▶ _ABOUT THIS TASK_
Return the line that contains "Where should I click to: Click the red" plus every line after it to the end of the entries below, exactly as given, and stop there.

Records from a dataset
╭──

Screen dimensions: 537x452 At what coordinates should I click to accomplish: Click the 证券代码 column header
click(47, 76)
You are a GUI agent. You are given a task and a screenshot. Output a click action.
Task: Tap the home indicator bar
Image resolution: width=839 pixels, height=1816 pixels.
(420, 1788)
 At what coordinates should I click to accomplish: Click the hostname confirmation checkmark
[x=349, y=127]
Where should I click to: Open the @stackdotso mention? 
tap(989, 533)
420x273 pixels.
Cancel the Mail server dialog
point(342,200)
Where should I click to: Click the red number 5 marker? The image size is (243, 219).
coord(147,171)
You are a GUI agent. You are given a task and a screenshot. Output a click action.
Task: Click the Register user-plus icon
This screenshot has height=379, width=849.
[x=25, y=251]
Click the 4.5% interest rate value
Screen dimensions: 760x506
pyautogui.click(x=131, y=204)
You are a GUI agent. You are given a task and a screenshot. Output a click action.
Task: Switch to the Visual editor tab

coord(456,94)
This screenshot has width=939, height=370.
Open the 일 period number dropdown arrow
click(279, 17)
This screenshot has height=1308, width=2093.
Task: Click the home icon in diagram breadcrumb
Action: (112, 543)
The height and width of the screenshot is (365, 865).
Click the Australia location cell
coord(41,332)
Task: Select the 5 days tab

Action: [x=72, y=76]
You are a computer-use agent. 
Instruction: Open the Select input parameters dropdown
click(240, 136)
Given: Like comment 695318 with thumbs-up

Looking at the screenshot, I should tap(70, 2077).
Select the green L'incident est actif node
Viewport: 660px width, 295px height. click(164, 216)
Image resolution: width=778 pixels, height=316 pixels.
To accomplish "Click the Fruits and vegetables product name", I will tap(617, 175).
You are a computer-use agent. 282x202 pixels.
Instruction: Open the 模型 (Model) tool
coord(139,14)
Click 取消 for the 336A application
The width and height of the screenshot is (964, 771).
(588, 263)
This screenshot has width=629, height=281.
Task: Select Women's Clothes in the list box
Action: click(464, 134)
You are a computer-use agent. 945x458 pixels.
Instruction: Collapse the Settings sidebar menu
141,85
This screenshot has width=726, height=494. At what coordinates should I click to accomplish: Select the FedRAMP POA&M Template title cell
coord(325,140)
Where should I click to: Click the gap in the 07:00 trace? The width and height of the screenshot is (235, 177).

╰──

▶ _EXERCISE ANSWER_
Where should I click to: Click the red number 5 marker? The image size is (243, 219).
coord(147,171)
You are a GUI agent. You are given a task and a screenshot. Output a click action.
Task: Click the Register user-plus icon
This screenshot has height=379, width=849.
[x=25, y=251]
Click the 4.5% interest rate value
Screen dimensions: 760x506
pyautogui.click(x=131, y=204)
You are a GUI agent. You are given a task and a screenshot. Output a click action.
Task: Switch to the Visual editor tab

coord(456,94)
This screenshot has width=939, height=370.
Open the 일 period number dropdown arrow
click(279, 17)
This screenshot has height=1308, width=2093.
Task: Click the home icon in diagram breadcrumb
Action: (112, 543)
The height and width of the screenshot is (365, 865).
Click the Australia location cell
coord(41,332)
Task: Select the 5 days tab

Action: [x=72, y=76]
You are a computer-use agent. 
Instruction: Open the Select input parameters dropdown
click(240, 136)
Given: Like comment 695318 with thumbs-up

Looking at the screenshot, I should tap(70, 2077).
Select the green L'incident est actif node
Viewport: 660px width, 295px height. click(164, 216)
Image resolution: width=778 pixels, height=316 pixels.
To accomplish "Click the Fruits and vegetables product name", I will tap(617, 175).
You are a computer-use agent. 282x202 pixels.
Instruction: Open the 模型 (Model) tool
coord(139,14)
Click 取消 for the 336A application
The width and height of the screenshot is (964, 771).
(588, 263)
This screenshot has width=629, height=281.
Task: Select Women's Clothes in the list box
Action: click(464, 134)
You are a computer-use agent. 945x458 pixels.
Instruction: Collapse the Settings sidebar menu
141,85
This screenshot has width=726, height=494. At what coordinates should I click to accomplish: Select the FedRAMP POA&M Template title cell
coord(325,140)
Where should I click to: Click the gap in the 07:00 trace? The width and height of the screenshot is (235, 177).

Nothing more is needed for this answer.